Q. Why is improved workflow important in orthopaedics?
A. A lot of time can be wasted in the operating room selecting prostheses or trauma plate and screw sizes from a wide selection of equipment that has to be prepped and sterilized, just in case it is needed. It can take several minutes to select appropriate equipment and sizes needed, and that time could be better spent. Several minutes per procedure can really add up over the course of a working week, allowing additional operating time to be freed up and more procedures to be done. We all benefit from the increased efficiency and resulting cost savings.
Q. Dr. Mehta, can you give an example of how OrthoView’s digital templating solution will improve your department’s workflow?

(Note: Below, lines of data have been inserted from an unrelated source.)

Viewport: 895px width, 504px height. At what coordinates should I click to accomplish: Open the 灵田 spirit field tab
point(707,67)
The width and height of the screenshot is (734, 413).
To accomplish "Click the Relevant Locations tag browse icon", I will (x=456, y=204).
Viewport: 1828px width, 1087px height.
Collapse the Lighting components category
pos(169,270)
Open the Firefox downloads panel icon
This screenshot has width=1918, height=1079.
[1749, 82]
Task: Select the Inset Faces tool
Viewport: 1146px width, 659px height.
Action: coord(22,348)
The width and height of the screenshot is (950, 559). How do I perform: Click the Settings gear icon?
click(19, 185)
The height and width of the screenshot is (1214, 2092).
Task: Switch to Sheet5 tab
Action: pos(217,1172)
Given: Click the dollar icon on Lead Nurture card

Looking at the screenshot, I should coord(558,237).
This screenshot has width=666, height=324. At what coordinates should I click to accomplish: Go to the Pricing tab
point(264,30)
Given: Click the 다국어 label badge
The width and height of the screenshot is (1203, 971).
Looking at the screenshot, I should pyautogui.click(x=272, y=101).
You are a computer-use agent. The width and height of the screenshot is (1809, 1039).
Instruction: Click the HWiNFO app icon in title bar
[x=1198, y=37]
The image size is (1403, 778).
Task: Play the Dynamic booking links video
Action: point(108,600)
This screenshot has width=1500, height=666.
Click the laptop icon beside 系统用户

A. It will definitely improve our efficiency as a division in terms of patient care, as well as saving time and money. To give you an example: I operated on a patient yesterday, a 30-year-old female with a very distal tibia fracture. My residents looked at the X-ray the day before the operation was scheduled and decided that an intramedullary nail was the best option for repairing the fracture. When I saw the X-ray myself later, my experience suggested that the procedure required a plate and screw construct. As we didn’t have the precise device the patient needed available in the hospital, we had to get the orthopaedic consultant to deliver the device, which delayed the procedure starting. When we eventually got to the OR, I still had to make decisions about plate and screw sizes so even more time was lost.
If we had been able to pre-plan the procedure using OrthoView’s precise measuring tools and wizards, this situation wouldn’t have arisen. The residents would have been able to measure the template against the fracture and would have known to choose the screw and plate option to start with. I would have been able to select screw size and position before entering the operating room and pass that information onto the team so they could have an appropriate selection ready.
All in all there would have been less stress and waiting time for the patient and less wasted time for the team.
Q. Are there any other benefits of using OrthoView for planning elective or trauma procedures?
A. The wizards are a great added benefit. Apparently there are over 30 tools and wizards relating to different procedures in OrthoView. They make sizing and measuring very quick and easy to do, which is especially useful in a teaching hospital. OrthoView is actually a wonderful teaching aid as well, allowing my residents to prepare and print pre-operative plans that we can review days before surgery.